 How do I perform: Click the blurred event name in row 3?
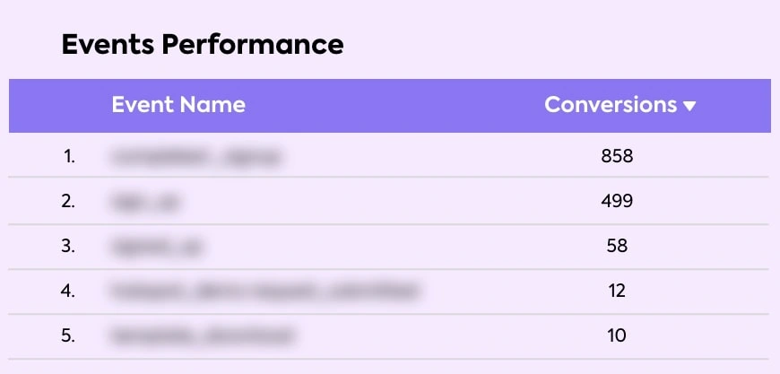[149, 246]
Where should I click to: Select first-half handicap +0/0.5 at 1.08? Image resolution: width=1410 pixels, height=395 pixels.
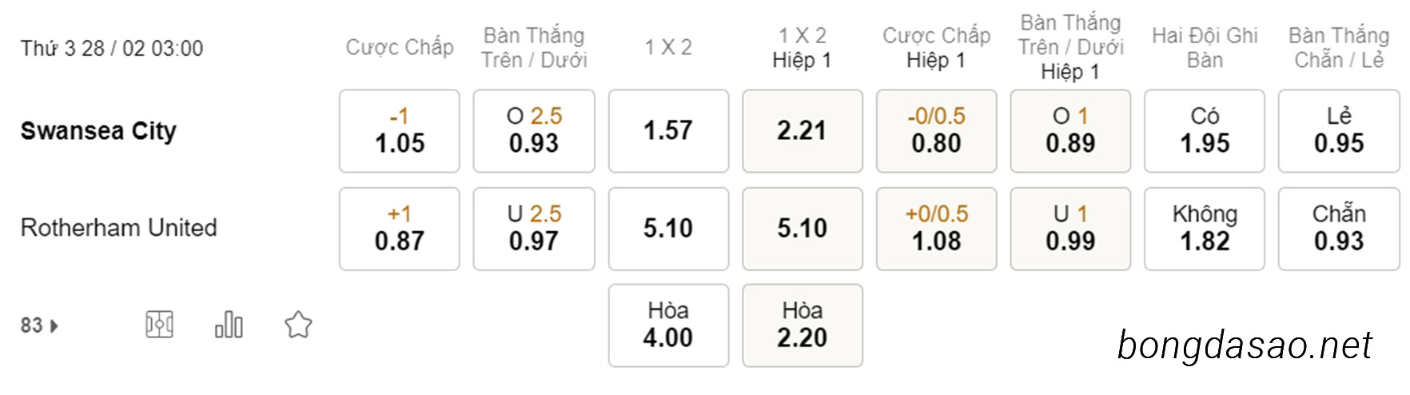937,229
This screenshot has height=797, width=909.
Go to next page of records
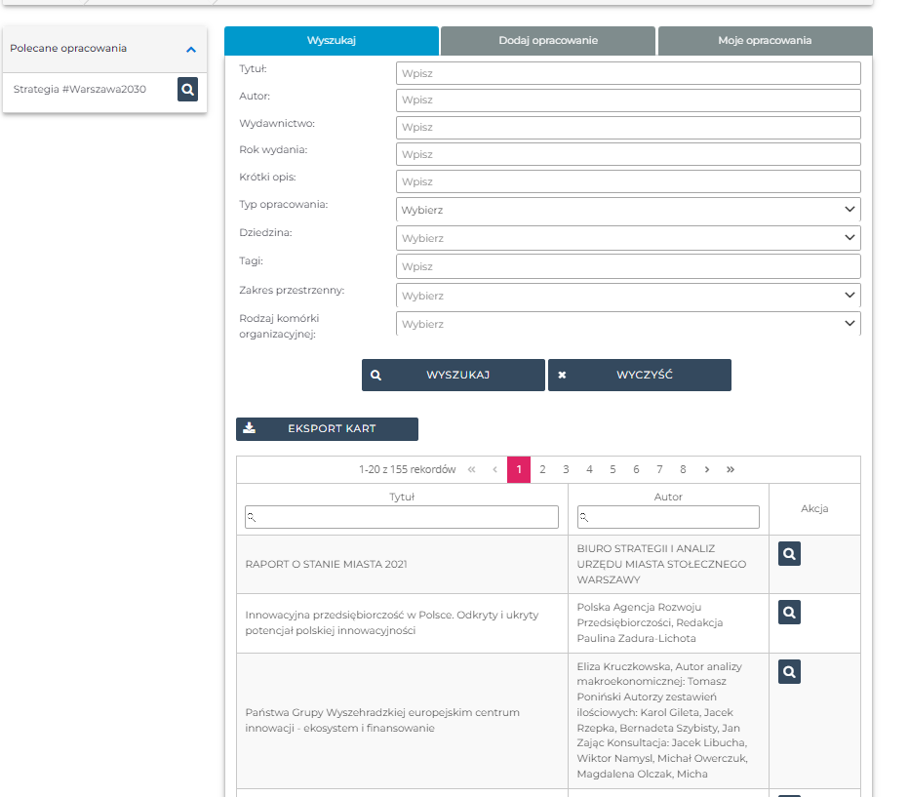click(706, 469)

— What is needed —
Each entry above must be set down word for word; none of its pictures belong in the copy.

— Answer section —
 How do I perform: Click the blurred event name in row 3?
[149, 246]
Where should I click to: Select first-half handicap +0/0.5 at 1.08? Image resolution: width=1410 pixels, height=395 pixels.
937,229
This screenshot has height=797, width=909.
Go to next page of records
click(706, 469)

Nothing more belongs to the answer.